ACTIONS TO TAKE:
1. Echo the part of the neighborhood data notebook between "## Data Cleaning: Toronto" and "df_list = pd.read_html(url)", inclusive.
2. In the neighborhood data notebook, what is the name of the CSV file that supplies the geospatial coordinates?

TEXT TO READ:
## Welcome to my final project!

### first importing all the necessary packages

In [89]:
import pandas as pd
import numpy as np

import matplotlib.cm as cm
import matplotlib.colors as colors

from sklearn.cluster import KMeans

import folium 
import json


from geopy.geocoders import Nominatim 

import requests 
from pandas.io.json import json_normalize

## Data Cleaning: Toronto

First I pulled the boroughs from wikipedia and put it into a dataframe. I proceeded to clean the boroughs by removing unassigned values

In [30]:
url = 'https://en.wikipedia.org/wiki/List_of_postal_codes_of_Canada:_M'
df_list = pd.read_html(url)

boroughs = df_list[0]
boroughs = boroughs[boroughs['Borough'] != "Not assigned"]
boroughs.head()



Unnamed: 0,Postal Code,Borough,Neighbourhood
2,M3A,North York,Parkwoods
3,M4A,North York,Victoria Village
4,M5A,Downtown Toronto,"Regent Park, Harbourfront"
5,M6A,North York,"Lawrence Manor, Lawrence Heights"
6,M7A,Downtown Toronto,"Queen's Park, Ontario Provincial Government"


The next step is to pull the geospatial data from a csv file, to mark the boundaries of the neighborhoods, and merge it with the boroughs dataframe

In [45]:
coordinates = pd.read_csv('Geospatial_Coordinates.csv')
toronto = pd.merge(boroughs, coordinates, on = 'Postal Code')
toronto.head()

Unnamed: 0,Postal Code,Borough,Neighbourhood,Latitude,Longitude
0,M3A,North York,Parkwoods,43.753259,-79.329656
1,M4A,North York,Victoria Village,43.725882,-79.315572
2,M5A,Downtown Toronto,"Regent Park, Harbourfront",43.65426,-79.360636
3,M6A,North York,"Lawrence Manor, Lawrence Heights",43.718518,-79.464763
4,M7A,Downtown Toronto,"Queen's Park, Ontario Provincial Government",43.662301,-79.389494


## Data Cleaning: New York

For New York we repeat a similar process to early labs where we pull the data from a JSON file, and then generate a panda dataframe. We then iterate through all the data to store it in our new dataframe

In [38]:
with open('nyc_data.json') as json_data:
    newyork_data = json.load(json_data)

RECORDED DATA:
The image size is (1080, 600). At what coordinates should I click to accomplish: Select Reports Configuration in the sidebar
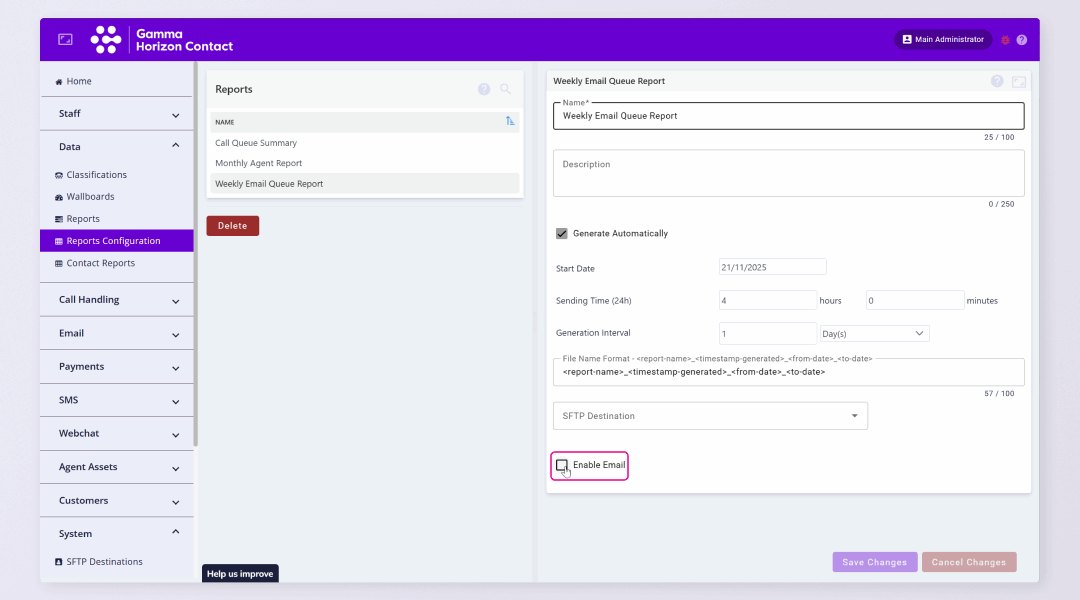tap(115, 240)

TASK-BY-TASK OUTPUTS:
1.
## Data Cleaning: Toronto

First I pulled the boroughs from wikipedia and put it into a dataframe. I proceeded to clean the boroughs by removing unassigned values

In [30]:
url = 'https://en.wikipedia.org/wiki/List_of_postal_codes_of_Canada:_M'
df_list = pd.read_html(url)

2. Geospatial_Coordinates.csv